(TASK):
Please return every line in the entries below with the word "computer" in it.

———

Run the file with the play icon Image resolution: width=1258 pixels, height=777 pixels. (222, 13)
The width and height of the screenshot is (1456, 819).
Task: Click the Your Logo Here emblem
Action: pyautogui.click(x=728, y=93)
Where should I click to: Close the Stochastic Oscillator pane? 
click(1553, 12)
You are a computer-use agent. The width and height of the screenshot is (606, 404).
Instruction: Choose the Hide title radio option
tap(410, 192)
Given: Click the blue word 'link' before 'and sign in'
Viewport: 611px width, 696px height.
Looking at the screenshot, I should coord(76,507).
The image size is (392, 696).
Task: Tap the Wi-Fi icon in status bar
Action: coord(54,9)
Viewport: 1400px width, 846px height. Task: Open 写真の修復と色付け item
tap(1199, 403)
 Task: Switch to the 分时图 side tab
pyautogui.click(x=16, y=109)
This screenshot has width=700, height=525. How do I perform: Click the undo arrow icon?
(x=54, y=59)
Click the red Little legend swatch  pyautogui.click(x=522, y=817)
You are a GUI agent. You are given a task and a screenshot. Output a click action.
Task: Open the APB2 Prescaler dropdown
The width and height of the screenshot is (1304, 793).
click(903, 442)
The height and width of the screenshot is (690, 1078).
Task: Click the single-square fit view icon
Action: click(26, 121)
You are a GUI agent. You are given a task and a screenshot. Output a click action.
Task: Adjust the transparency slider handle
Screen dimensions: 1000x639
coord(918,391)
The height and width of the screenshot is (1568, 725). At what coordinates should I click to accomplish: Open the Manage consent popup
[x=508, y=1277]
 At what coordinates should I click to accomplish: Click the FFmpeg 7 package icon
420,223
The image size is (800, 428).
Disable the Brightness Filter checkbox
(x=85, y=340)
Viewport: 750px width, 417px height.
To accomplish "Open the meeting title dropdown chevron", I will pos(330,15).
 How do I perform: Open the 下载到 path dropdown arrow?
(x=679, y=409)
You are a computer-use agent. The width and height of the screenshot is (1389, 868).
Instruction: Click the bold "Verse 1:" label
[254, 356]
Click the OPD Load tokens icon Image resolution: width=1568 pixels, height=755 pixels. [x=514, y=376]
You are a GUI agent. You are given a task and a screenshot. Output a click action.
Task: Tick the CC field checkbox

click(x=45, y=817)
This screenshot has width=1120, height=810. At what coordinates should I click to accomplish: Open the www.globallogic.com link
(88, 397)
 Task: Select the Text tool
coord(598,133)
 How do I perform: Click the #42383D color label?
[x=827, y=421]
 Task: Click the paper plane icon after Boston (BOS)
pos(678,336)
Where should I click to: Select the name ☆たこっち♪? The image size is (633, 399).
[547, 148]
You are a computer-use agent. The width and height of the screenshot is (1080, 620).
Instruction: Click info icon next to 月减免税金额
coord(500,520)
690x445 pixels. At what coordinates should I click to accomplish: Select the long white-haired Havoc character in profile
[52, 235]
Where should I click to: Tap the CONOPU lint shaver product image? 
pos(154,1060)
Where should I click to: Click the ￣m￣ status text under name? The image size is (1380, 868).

———

(FINISHED EXERCISE):
You are a computer-use agent. The width and height of the screenshot is (606, 404).
You are a computer-use agent. The width and height of the screenshot is (1389, 868).
You are a computer-use agent. The width and height of the screenshot is (1080, 620).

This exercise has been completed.